Pour l’établissement d’une Commission Vérité en Algérie

Pour l’établissement d’une Commission Vérité en Algérie

21 mars 2007

Le Collectif des Familles de Disparu(e)s en Algérie, SOS Disparu(e)s, Djazairouna, l’ANFD et Somoud, réunis en séminaire à Bruxelles les 18 et 19 mars 2007 avec le soutien de la FIDH, proposent une série de recommandations communes visant à l’établissement d’une Commission pour la Vérité, la Paix et la Conciliation.

Face à l’absence de réponses satisfaisantes apportées par la Charte pour la Paix et la Réconciliation nationale, les associations de victimes de l’Etat et des groupes armés islamistes, longtemps divisées, ont trouvé un consensus sur la nécessité d’établir une Commission pour la Vérité, la Paix et la Conciliation (CVPC) en Algérie afin de répondre au besoin de vérité et de réparation pour toutes les victimes des violations des droits de l’Homme en Algérie.

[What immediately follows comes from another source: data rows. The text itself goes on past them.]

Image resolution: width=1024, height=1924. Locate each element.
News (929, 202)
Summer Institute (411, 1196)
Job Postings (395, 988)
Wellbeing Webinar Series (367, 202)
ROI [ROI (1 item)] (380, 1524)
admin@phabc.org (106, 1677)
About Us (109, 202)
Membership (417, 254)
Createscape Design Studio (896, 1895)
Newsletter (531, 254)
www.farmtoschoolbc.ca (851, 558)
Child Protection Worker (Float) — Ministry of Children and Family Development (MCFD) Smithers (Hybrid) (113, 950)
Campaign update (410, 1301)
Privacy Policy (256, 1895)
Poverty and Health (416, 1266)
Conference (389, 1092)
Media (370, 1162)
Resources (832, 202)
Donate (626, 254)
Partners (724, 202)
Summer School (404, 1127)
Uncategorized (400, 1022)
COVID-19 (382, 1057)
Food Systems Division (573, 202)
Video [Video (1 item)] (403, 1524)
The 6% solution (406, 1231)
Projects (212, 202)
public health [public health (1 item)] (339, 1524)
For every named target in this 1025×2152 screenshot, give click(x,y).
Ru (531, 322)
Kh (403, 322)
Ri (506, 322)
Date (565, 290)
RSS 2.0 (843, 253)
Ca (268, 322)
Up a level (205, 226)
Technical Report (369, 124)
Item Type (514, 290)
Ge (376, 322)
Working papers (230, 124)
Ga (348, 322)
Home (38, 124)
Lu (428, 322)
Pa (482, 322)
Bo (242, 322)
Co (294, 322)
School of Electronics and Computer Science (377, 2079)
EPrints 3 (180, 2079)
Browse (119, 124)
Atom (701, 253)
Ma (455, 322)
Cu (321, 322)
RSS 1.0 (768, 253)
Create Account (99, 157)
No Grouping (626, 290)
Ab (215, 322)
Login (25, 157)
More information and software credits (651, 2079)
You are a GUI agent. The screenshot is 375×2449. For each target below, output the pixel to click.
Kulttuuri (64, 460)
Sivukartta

Le séminaire a rassemblé une soixantaine de personnes parmi lesquelles des familles de victimes, des représentants d’ONG, des intellectuels algériens, des avocats et des experts internationaux de la justice transitionnelle.

Réunis d’abord en session plénière, les participants ont pu s’exprimer sur la situation des victimes du conflit algérien et ont analysé les textes d’application de la Charte pour la Paix et la Réconciliation Nationale. Plusieurs experts internationaux ont fait partager leurs expériences de justice transitionnelle dans d’autres pays comme le Chili, le Pérou, le Maroc, le Rwanda, la Colombie et l’Afrique du Sud. Regroupés en deux ateliers, les participants ont ensuite discuté de la nécessité et des modalités de l’établissement d’une Commission Vérité en Algérie. Les deux jours de débats ont en effet permis d’affirmer que la solution la plus adaptée au contexte dramatique algérien passait par l’instauration d’une justice transitionnelle. Ce processus doit être précédé par des débats publics initiés par les victimes et leurs représentants et soutenu par les autorités.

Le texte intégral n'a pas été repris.